Using Proportions with Similar Triangles
Figure \( \PageIndex{ 12 } \) shows a parallelogram \(A B C D\) and two triangles, \(\triangle A B E\) and \(\triangle F C E\). Can we find the unknown lengths \(x\) and \(y\) in the larger triangle?
Figure \( \PageIndex{ 12 } \)
First, note that two pairs of corresponding angles in the triangles are equal: \(\angle B E A\) and \(\angle F E C\) are vertical angles, and \(\angle E F C\) and \(\angle B A E\) are alternate interior angles. However, if two pairs of corresponding angles are equal, the third pair must also be equal.

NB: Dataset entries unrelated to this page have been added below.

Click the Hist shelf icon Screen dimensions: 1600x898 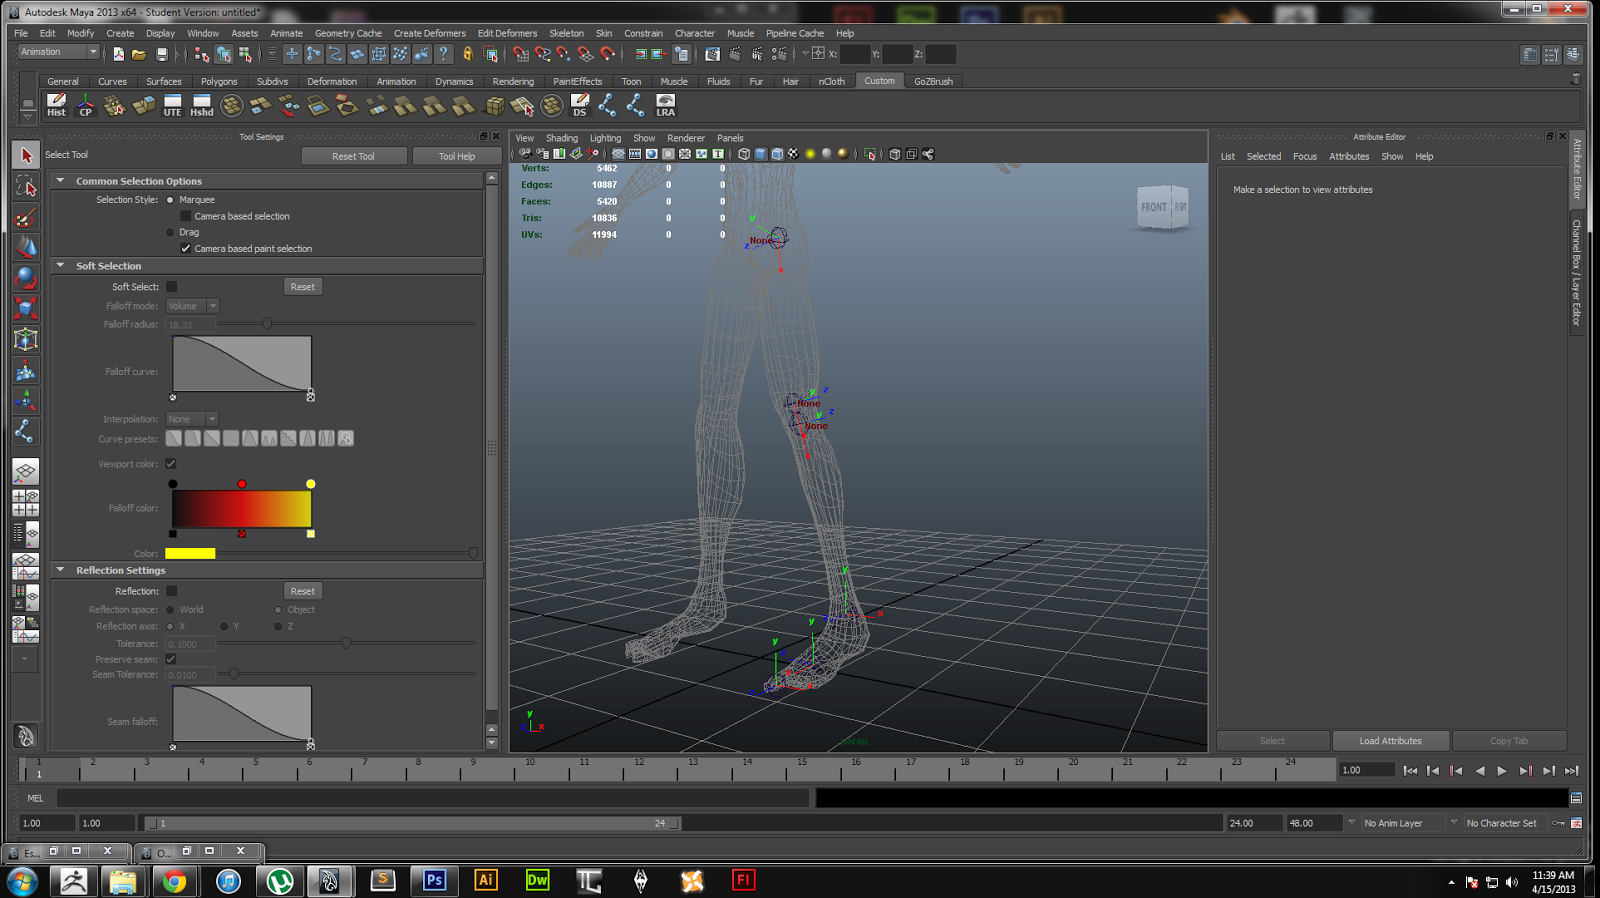tap(56, 105)
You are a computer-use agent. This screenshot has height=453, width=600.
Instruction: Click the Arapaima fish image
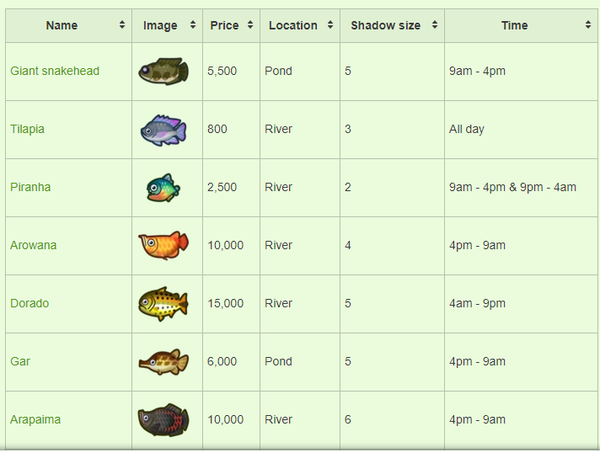163,420
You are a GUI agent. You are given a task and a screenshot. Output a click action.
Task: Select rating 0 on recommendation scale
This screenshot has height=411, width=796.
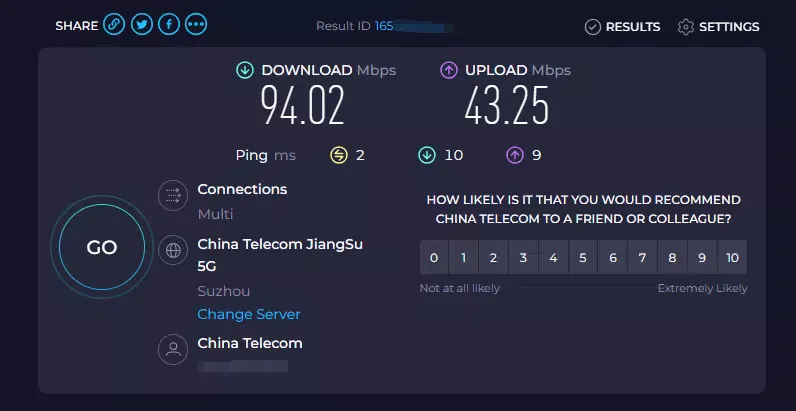[433, 258]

This means that the two triangles are similar, and we can use the fact that their corresponding sides are proportional to find \(x\) and \(y\).
Example \( \PageIndex{ 4 } \)
Find the value of \(x\) in Figure \( \PageIndex{ 12 } \).
Solution
We see that \(x\) is the length of the shortest side in \(\triangle A B E\). We know the short side in \(\triangle F C E\) and the lengths of the medium sides in each triangle. If we form the ratios of the short and medium sides, we obtain the following proportion.\[\dfrac{\text { larger triangle }}{\text { smaller triangle }}: \dfrac{x}{4}=\dfrac{15}{6} \nonumber\]To solve the proportion, we multiply both sides by the LCD to get\[ \begin{array}{rrrclcl}
& & 6 x & = & 4(15) & \quad & \\
\scriptscriptstyle\mathrm{Arithmetic} & \implies & 6x & = & 60 & \quad & (\text{multiply}) \\
\scriptscriptstyle\xcancel{\mathrm{Arithmetic}} \to \mathrm{Algebra} & \implies & x & = & 10 & \quad & (\text{divide both sides by }6) \\
\end{array} \nonumber \]
What does the \( \mathrm{Arithmetic} \) and \( \xcancel{\textrm{Arithmetic}} \) mean?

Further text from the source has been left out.